The **frequency test (or bin test)** is a simple way to check whether a dataset follows a uniform distribution. It works by:
1. Dividing the range of numbers into equal-sized bins.
2. Counting how many numbers fall into each bin.
3. Comparing the observed frequencies with the expected frequencies under uniformity.

We use the Chi-Squared test to determine if the observed distribution significantly deviates from uniformity.

In [2]:
library(dplyr)
library(tidyverse)

### Loading the Data

We load the dataset containing the random numbers, which will be tested for uniformity.

In [None]:
randoms <- read.csv("../../Data/randoms2.csv")$n

max_val <- 10
min_val <- 0

### Defining Bins

We divide the range of numbers into `num_bins` equal intervals. This allows us to compare the actual frequencies of numbers in each bin to the expected frequencies under uniformity.

In [4]:
num_bins <- 10
breaks <- seq(min(randoms),
              max(randoms),
              length.out = num_bins + 1)

### Counting Frequencies

We count how many values fall into each bin to determine the observed frequency distribution.

In [5]:
freq <- table(cut(randoms,
                  breaks = breaks,
                  include.lowest = TRUE))

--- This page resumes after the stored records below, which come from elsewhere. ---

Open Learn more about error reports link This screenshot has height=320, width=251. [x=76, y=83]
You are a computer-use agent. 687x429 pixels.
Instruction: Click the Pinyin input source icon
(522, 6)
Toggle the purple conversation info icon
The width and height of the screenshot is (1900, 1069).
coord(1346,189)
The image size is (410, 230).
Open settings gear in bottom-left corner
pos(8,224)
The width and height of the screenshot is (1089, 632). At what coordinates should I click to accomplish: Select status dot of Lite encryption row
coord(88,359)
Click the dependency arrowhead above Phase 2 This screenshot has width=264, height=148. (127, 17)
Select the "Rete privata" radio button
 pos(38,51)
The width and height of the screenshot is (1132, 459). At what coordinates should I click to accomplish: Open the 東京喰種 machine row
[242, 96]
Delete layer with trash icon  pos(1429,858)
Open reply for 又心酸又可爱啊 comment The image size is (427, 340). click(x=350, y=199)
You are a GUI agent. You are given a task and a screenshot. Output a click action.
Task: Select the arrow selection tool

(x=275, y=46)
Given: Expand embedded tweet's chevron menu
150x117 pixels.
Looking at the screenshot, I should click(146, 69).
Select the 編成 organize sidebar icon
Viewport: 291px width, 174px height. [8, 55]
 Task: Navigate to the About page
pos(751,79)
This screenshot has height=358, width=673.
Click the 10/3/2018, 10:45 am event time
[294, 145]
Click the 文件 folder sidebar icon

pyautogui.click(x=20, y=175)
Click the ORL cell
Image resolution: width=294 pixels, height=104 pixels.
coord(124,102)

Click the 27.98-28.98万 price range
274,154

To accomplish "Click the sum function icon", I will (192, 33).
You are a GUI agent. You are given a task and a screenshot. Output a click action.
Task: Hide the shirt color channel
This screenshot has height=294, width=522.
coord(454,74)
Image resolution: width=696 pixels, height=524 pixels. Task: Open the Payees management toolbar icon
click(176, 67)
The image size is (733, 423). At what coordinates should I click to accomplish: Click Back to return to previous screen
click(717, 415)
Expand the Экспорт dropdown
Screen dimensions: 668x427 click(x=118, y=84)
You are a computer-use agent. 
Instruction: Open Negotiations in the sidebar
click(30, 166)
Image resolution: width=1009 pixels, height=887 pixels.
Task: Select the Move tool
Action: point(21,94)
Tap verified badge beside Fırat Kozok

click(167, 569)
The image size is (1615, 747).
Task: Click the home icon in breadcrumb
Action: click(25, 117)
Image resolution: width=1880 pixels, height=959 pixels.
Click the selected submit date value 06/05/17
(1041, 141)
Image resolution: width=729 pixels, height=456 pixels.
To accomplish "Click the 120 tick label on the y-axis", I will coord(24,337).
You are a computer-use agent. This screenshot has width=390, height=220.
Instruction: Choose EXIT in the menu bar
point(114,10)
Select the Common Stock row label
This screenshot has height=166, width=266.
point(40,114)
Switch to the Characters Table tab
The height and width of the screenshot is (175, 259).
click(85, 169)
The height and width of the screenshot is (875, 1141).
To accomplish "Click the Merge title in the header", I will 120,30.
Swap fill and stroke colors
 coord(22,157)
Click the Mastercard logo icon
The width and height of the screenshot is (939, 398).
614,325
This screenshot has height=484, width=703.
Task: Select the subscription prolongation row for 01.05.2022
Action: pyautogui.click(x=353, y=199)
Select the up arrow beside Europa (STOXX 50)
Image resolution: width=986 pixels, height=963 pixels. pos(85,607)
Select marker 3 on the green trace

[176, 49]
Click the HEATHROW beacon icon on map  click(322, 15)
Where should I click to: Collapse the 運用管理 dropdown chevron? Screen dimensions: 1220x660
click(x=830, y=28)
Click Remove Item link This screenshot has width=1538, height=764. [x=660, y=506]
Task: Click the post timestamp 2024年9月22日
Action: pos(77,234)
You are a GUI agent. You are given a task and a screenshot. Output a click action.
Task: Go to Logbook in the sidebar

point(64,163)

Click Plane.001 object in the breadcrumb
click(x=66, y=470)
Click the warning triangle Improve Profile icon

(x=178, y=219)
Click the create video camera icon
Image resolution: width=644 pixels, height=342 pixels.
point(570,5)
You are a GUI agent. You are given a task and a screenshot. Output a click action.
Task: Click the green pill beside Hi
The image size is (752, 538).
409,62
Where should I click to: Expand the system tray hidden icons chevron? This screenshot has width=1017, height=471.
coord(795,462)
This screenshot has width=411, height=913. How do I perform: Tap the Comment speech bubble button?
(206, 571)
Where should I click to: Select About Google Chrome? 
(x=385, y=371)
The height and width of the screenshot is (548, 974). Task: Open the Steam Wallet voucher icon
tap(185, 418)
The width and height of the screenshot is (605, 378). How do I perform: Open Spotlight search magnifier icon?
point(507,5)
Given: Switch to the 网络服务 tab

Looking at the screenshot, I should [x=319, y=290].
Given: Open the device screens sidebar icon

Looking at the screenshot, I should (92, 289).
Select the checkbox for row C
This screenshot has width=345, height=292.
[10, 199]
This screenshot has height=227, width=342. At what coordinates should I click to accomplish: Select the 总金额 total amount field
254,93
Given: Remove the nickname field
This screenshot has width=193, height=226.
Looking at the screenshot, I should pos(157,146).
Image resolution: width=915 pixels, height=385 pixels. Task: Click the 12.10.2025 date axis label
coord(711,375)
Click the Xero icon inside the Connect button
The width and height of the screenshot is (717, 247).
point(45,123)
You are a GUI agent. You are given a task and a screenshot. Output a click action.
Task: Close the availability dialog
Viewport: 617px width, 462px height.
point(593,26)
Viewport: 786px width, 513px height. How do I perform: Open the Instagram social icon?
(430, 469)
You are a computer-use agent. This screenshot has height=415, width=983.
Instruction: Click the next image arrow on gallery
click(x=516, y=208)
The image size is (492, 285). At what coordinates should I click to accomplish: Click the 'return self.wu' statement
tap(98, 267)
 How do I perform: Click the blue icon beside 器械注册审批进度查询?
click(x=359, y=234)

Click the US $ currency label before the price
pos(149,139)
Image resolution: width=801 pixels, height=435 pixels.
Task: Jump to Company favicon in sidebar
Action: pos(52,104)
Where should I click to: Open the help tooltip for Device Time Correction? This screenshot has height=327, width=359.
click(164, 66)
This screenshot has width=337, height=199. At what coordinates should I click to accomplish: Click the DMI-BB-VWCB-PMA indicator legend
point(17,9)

### Computing Expected Frequencies

Under uniformity, we expect each bin to contain approximately the same number of values. The expected frequency is calculated as:

$$
\text{Expected Frequency} = \frac{\text{Total Count of Numbers}}{\text{Number of Bins}}
$$

In [6]:
expected <- rep(length(randoms) / num_bins, num_bins)

### Performing the Chi-Squared Test

We use the Chi-Squared test to compare the observed frequencies with the expected uniform distribution.

In [7]:
chi_test <- chisq.test(freq,
                       p = expected / sum(expected))
print(chi_test)


	Chi-squared test for given probabilities

data:  freq
X-squared = 12.8, df = 9, p-value = 0.1719



## Interpretation of the Frequency Test Results

The Chi-Squared test provides a p-value, which helps us determine if the numbers are uniformly distributed:

- **$\text{p-value} > 0.05$**: The difference between observed and expected frequencies is statistically significant, meaning the numbers *are not* uniformly distributed.
- **$\text{p-value} \ge 0.05$**: There is no significant deviation, meaning we *fail to reject* the hypothesis that the numbers are uniformly distributed.